--- To do ---
Both the line below containing "著作権・リンク (25, 2513)" and the line containing "メールバックナンバー (44, 2277)", along with every line between them, should be repeated exactly; no other line belongs in the answer.

[Records drawn from a dataset]
---*---
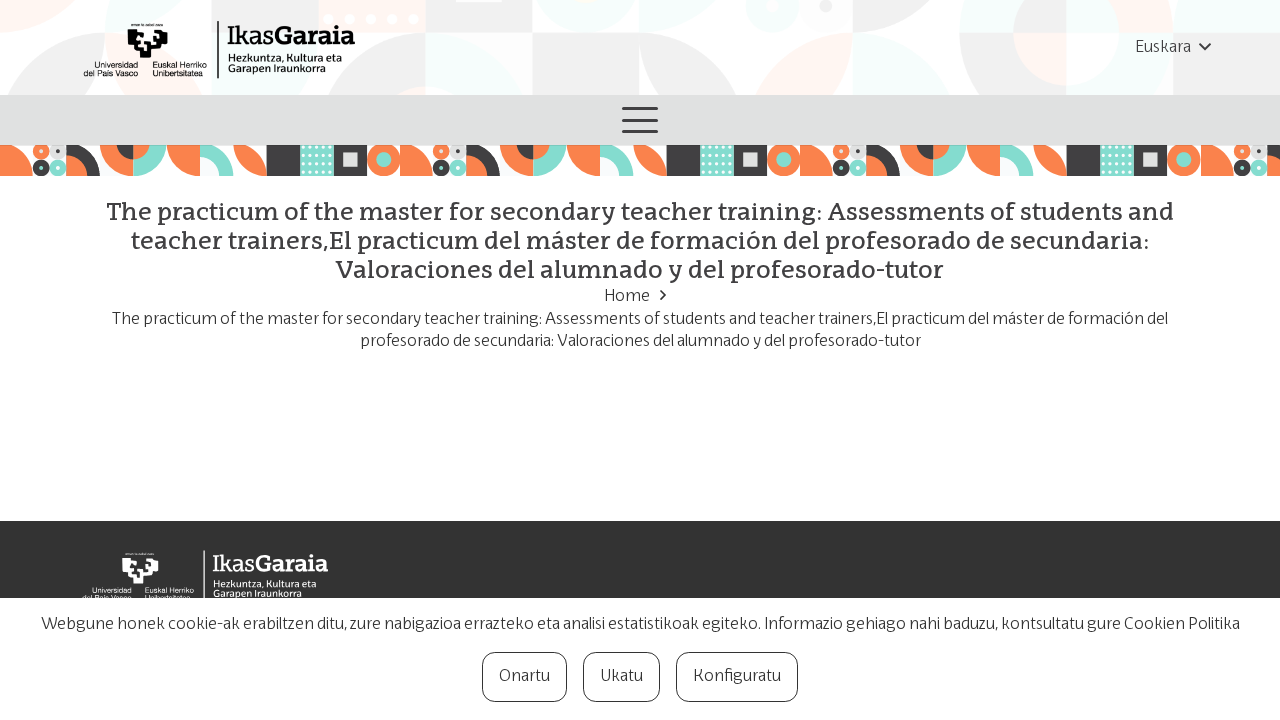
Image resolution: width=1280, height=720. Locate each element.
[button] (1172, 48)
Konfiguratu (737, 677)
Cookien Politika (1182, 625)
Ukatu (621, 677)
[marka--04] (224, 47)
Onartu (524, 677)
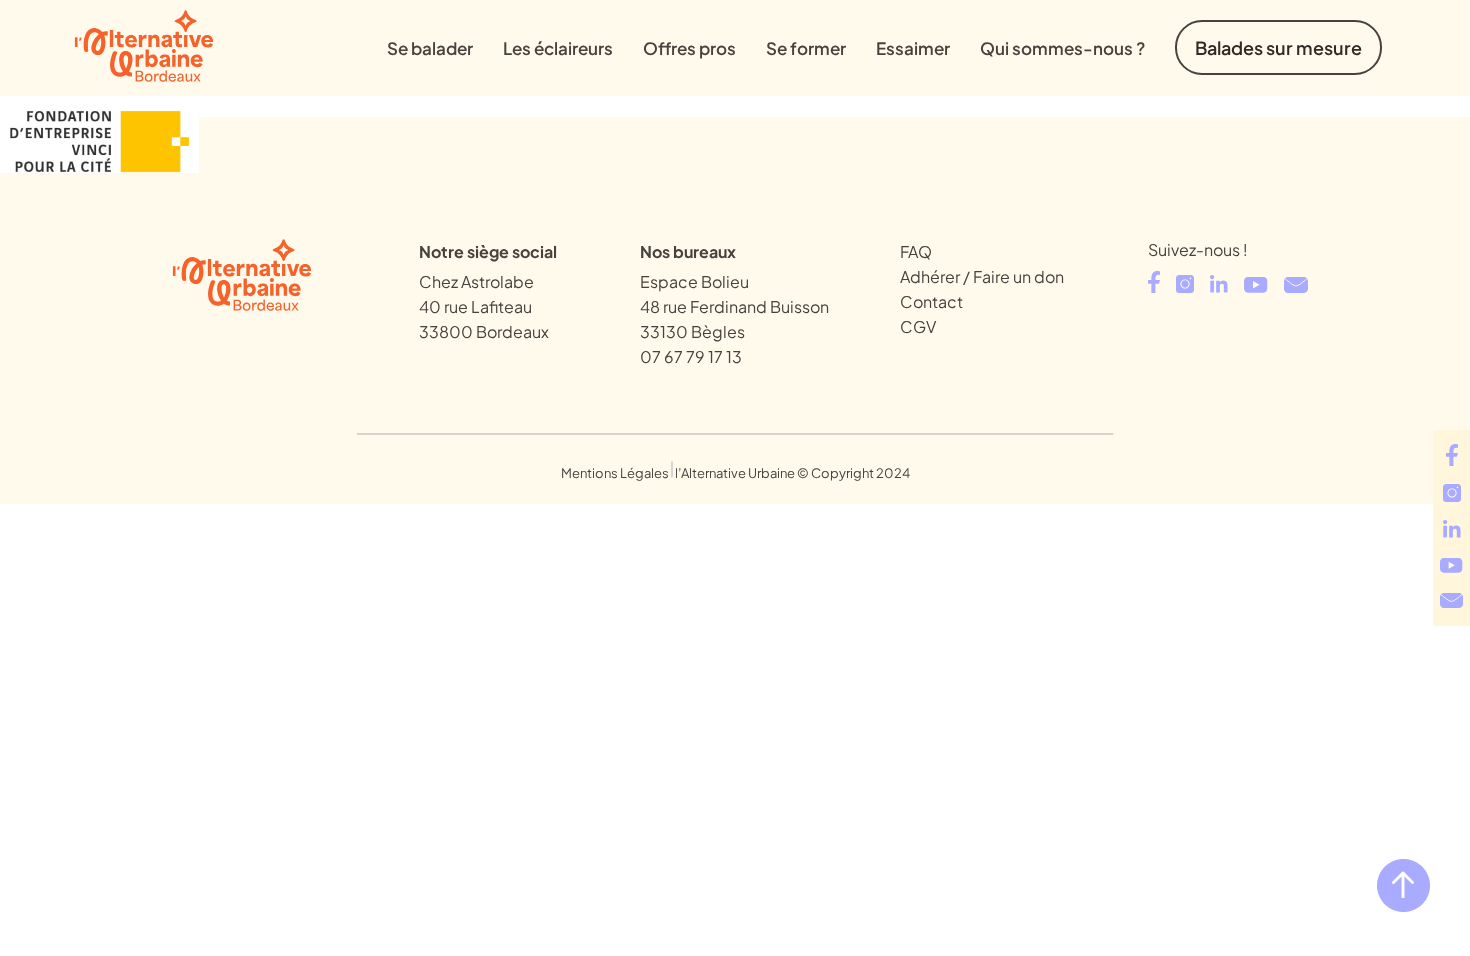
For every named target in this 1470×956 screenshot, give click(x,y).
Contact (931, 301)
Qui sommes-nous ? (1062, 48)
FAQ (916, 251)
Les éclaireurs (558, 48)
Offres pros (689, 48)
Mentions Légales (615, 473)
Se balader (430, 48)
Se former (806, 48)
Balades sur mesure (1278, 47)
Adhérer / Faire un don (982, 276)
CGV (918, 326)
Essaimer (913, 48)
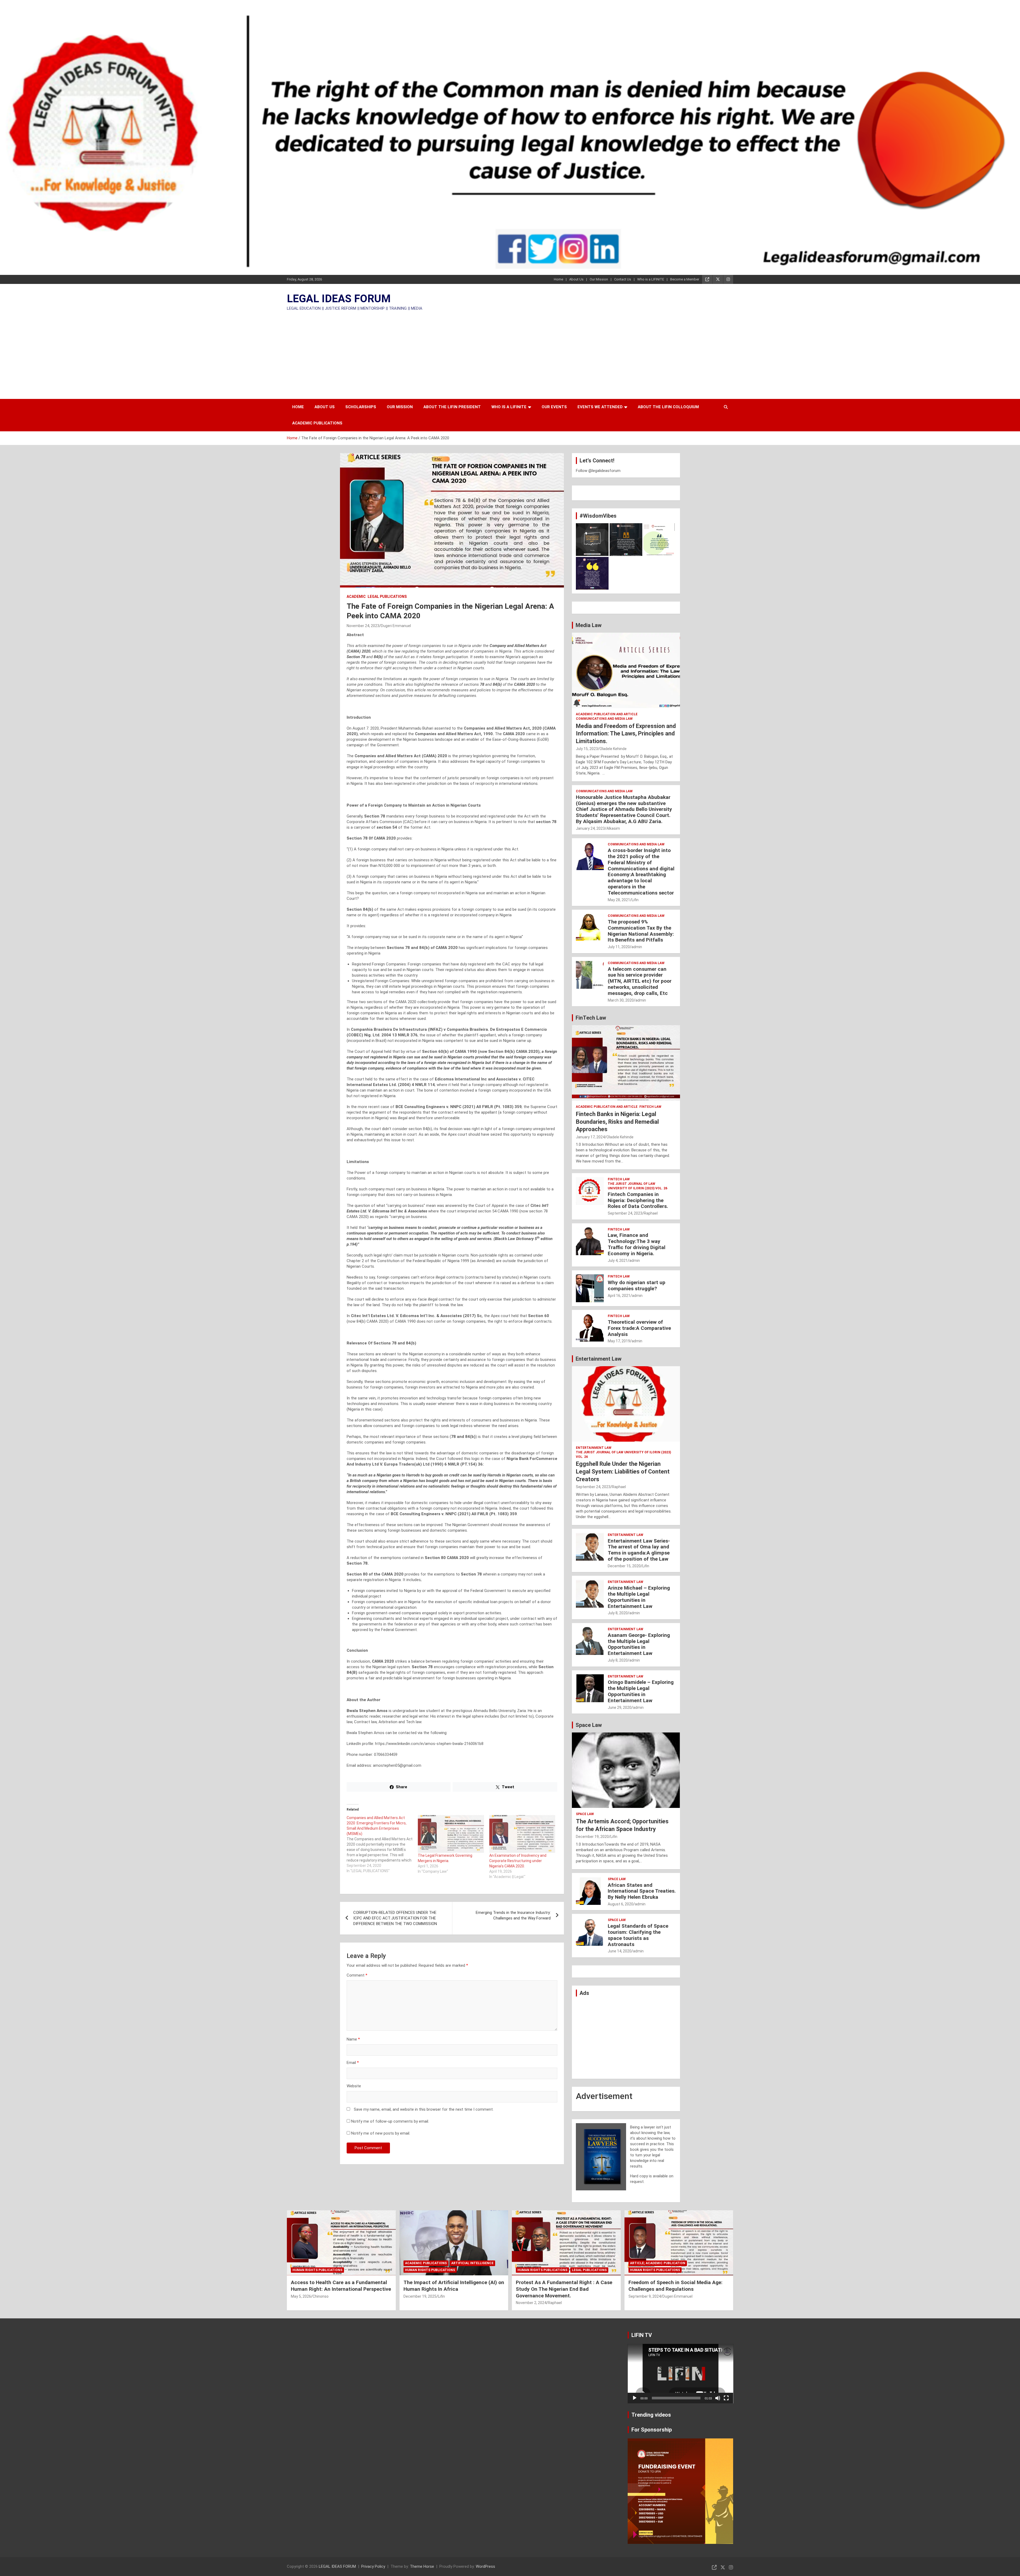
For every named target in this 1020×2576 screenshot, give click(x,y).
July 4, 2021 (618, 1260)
---*---
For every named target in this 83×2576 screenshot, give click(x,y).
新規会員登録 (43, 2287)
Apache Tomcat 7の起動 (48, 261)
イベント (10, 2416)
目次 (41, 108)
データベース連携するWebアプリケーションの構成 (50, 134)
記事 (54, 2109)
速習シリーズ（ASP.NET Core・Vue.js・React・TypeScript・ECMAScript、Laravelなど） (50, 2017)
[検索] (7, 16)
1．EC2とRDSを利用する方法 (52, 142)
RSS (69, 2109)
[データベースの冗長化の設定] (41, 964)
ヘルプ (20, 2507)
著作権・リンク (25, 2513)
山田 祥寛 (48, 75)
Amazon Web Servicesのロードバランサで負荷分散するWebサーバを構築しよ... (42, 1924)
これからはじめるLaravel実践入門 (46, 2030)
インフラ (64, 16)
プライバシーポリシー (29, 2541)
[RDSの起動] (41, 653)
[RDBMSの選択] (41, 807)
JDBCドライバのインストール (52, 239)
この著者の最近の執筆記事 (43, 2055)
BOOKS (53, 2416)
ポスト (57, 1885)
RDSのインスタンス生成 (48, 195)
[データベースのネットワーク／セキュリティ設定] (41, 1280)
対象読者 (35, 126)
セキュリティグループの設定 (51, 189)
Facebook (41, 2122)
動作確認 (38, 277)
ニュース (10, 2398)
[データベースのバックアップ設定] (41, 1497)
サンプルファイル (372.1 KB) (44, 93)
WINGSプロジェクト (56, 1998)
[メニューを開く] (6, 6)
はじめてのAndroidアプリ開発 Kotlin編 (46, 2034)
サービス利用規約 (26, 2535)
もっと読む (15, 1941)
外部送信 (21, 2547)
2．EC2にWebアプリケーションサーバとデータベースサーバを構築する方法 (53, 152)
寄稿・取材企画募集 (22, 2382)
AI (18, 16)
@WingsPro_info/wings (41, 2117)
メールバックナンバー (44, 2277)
---*---
--- Solution to the problem ---
著作権・リンク (25, 2513)
山田 祥寛 (48, 75)
Amazon Web Servicesのロードバランサで負荷分散するWebサーバを構築しよ... (42, 1924)
これからはじめるLaravel実践入門 (46, 2030)
インフラ (64, 16)
プライバシーポリシー (29, 2541)
[RDSの起動] (41, 653)
[RDBMSの選択] (41, 807)
JDBCドライバのインストール (52, 239)
この著者の最近の執筆記事 (43, 2055)
BOOKS (53, 2416)
ポスト (57, 1885)
RDSのインスタンス生成 (48, 195)
[データベースのネットワーク／セキュリティ設定] (41, 1280)
対象読者 (35, 126)
セキュリティグループの設定 (51, 189)
Facebook (41, 2122)
動作確認 (38, 277)
ニュース (10, 2398)
[データベースのバックアップ設定] (41, 1497)
サンプルファイル (372.1 KB) (44, 93)
WINGSプロジェクト (56, 1998)
[メニューを開く] (6, 6)
はじめてのAndroidアプリ開発 Kotlin編 (46, 2034)
サービス利用規約 (26, 2535)
もっと読む (15, 1941)
外部送信 (21, 2547)
2．EC2にWebアプリケーションサーバとデータベースサーバを構築する方法 (53, 152)
寄稿・取材企画募集 (22, 2382)
AI (18, 16)
@WingsPro_info/wings (41, 2117)
メールバックナンバー (44, 2277)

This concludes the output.